Jethon kündigt in seinen Brief an die Politik an, zur Ratssitzung am 6. März das jetzt eilig zu erstellende Konzept zur Abstimmung stellen zu wollen. Er räumt ein, dass es eine Zumutung sein werde für die Ratsmitglieder, so kurzfristig darüber zu befinden. Zumutungen wird das HSK auch inhaltlich haben.
Auf eine mögliche Steuererhöhung - Grundsteuer A und B sowie die Gewerbesteuer kommen in Betracht - geht der Kämmerer in seinem Schreiben zwar nicht ein. Fest steht aber, dass mit der Aufstellung des HSK eine fortlaufende Aufgaben- und Standardkritik einhergeht. Sämtliche Verwaltungsbereiche werden hinsichtlich eventueller Konsolidierungseffekte beleuchtet werden müssen.
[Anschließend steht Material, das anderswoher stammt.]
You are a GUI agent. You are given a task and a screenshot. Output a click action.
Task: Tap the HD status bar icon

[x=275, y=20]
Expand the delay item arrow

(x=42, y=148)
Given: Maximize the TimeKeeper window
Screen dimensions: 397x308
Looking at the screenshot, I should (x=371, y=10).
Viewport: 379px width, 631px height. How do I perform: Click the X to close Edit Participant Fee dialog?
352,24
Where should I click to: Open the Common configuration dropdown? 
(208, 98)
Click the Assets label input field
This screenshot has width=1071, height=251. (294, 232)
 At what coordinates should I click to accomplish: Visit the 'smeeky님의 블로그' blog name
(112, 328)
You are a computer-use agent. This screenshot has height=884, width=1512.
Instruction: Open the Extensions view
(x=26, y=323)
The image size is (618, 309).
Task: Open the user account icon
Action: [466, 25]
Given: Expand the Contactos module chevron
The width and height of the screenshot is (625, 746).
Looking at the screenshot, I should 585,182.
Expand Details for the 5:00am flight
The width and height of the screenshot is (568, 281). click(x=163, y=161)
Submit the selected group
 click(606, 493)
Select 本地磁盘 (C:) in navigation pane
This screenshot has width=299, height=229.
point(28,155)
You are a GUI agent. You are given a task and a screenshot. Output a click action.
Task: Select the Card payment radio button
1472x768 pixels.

Lünen wird entscheiden müssen, welche Aufgaben mit weniger Personal wahrgenommen werden oder in Gänze wegfallen sollen.
Aussicht „niederschmetternd“
Schon bevor Lünen die Hiobsbotschaft der Kommunalaufsicht bekommen hatte, war die Stimmung schlecht im Rathaus. „Niederschmetternd und kaum in Worte zu fassen“, nannte Kämmerer Jethon die Tatsache, dass der städtische Haushalt in diesem laufenden Jahr ein Defizit von 58 Millionen Euro ausweise: ein Wert, der bis 2028 auf 88 Millionen steigen werde. Jetzt wird Jethon nach einer Steigerung für das Wort „niederschmetternd“ suchen müssen.
Update 16.15 Uhr
Fünf Minuten nach Veröffentlichung des Berichts hat die Stadt Lünen doch noch die Anfrage beantwortet. Zu möglichen Steuererhöhungen macht Stadtsprecher Daniel Claeßen keine Angaben. Er betont aber, dass auch Kämmerer Dr. André Jethon über die Auflage des HSK „völlig überrascht“ war, „zumal er die Vorgehensweise beim Haushalt 2025 im Herbst 2024 mit der Kommunalaufsicht des Kreises Unna einvernehmlich abgestimmt hatte“.